◆ Instructions for the task ◆
Transcribe everything in the records exactly. Skip the images.

◆ The data ◆
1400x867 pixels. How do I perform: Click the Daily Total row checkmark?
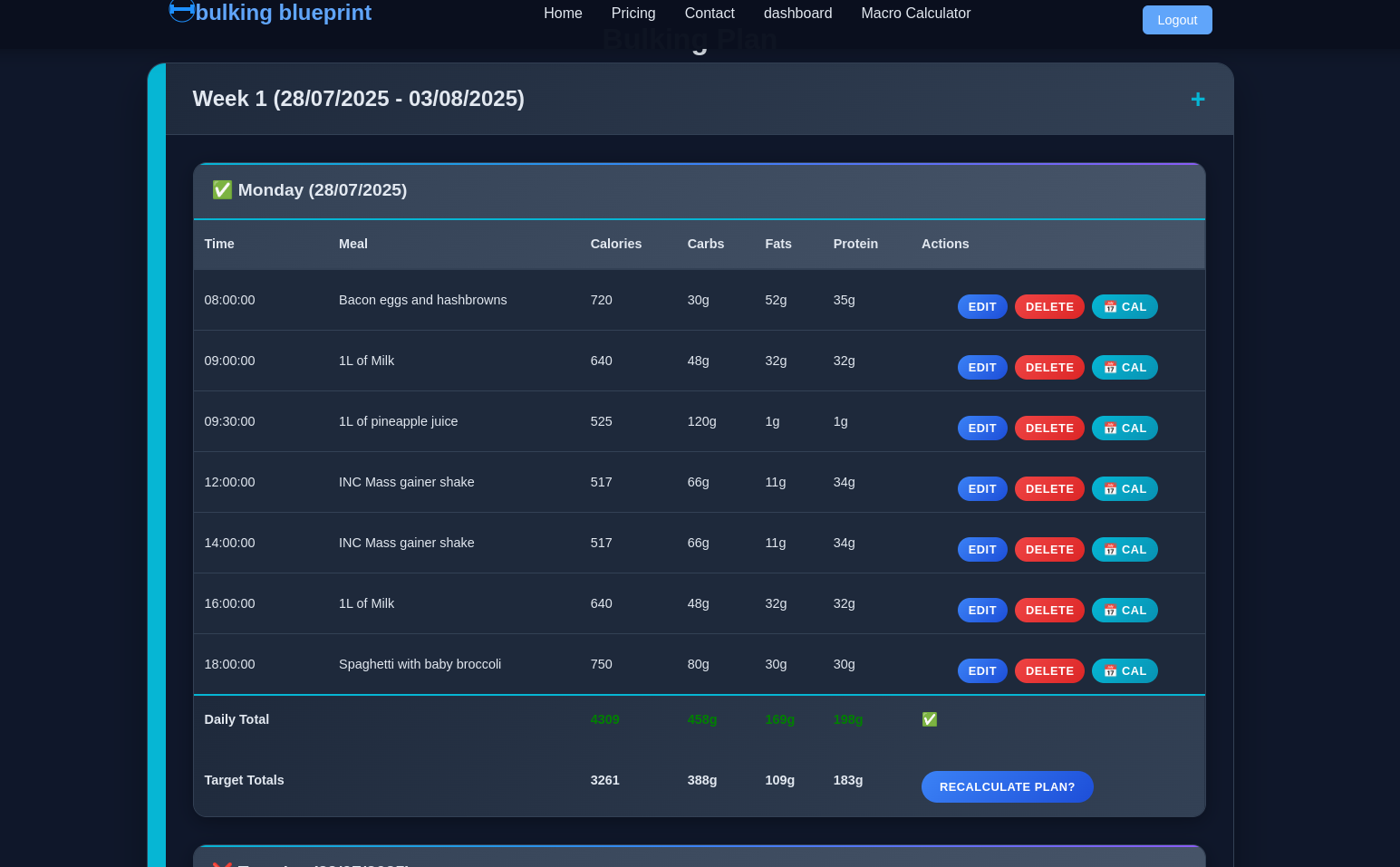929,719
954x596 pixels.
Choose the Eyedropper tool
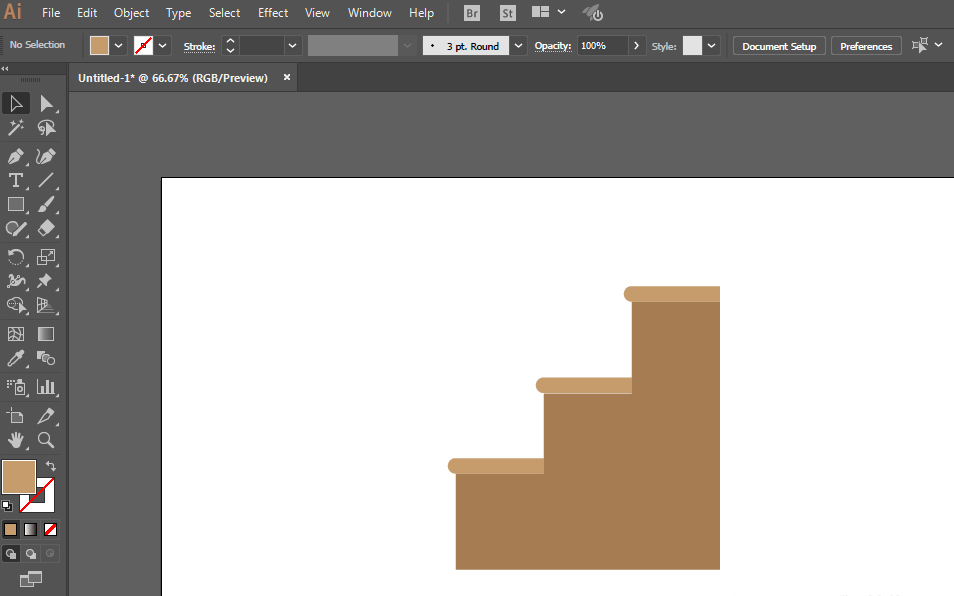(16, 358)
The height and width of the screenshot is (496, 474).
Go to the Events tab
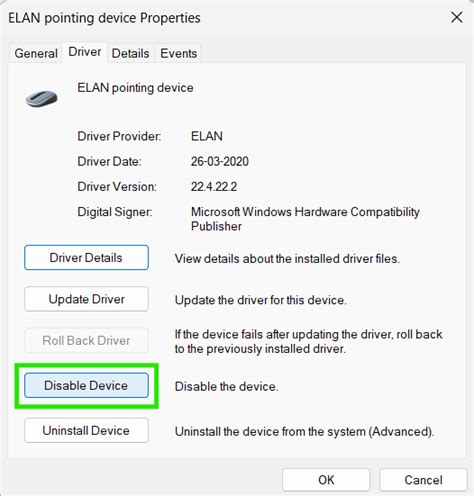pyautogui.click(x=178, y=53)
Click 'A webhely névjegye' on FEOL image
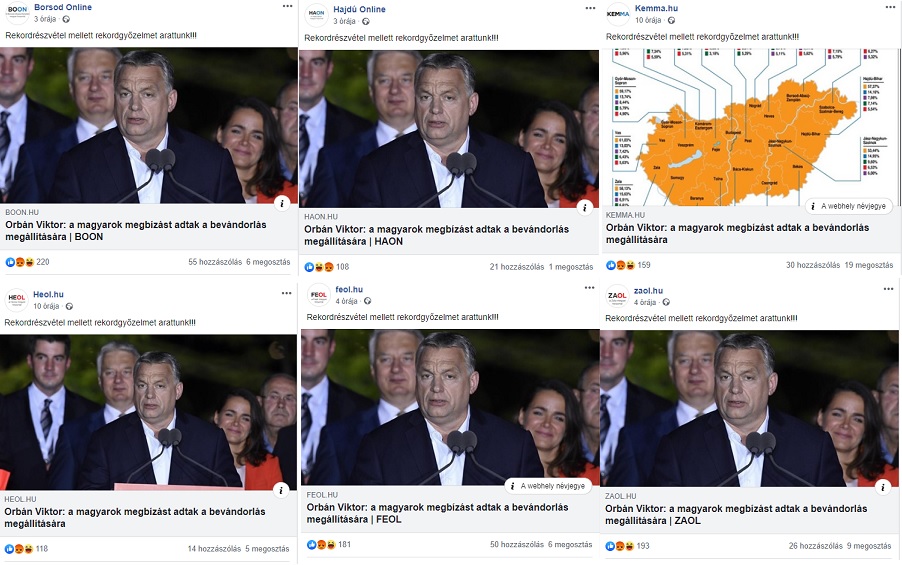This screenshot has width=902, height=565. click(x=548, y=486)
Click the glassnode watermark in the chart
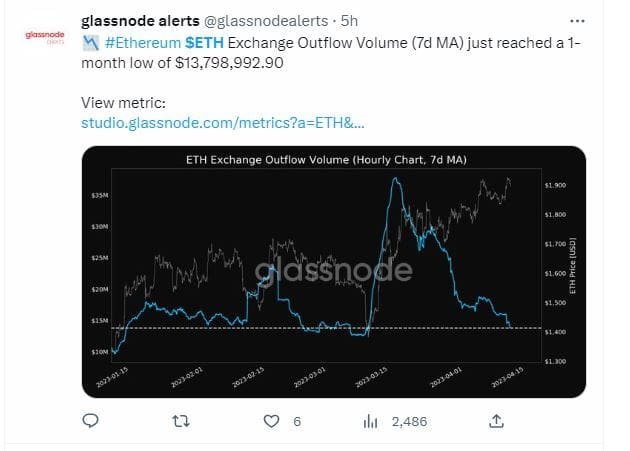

◆ Response ◆
1400x867 pixels. How do I perform: Click the Daily Total row checkmark?
929,719
954x596 pixels.
Choose the Eyedropper tool
(16, 358)
The height and width of the screenshot is (496, 474).
Go to the Events tab
pyautogui.click(x=178, y=53)
Click 'A webhely névjegye' on FEOL image
This screenshot has width=902, height=565. click(x=548, y=486)
Click the glassnode watermark in the chart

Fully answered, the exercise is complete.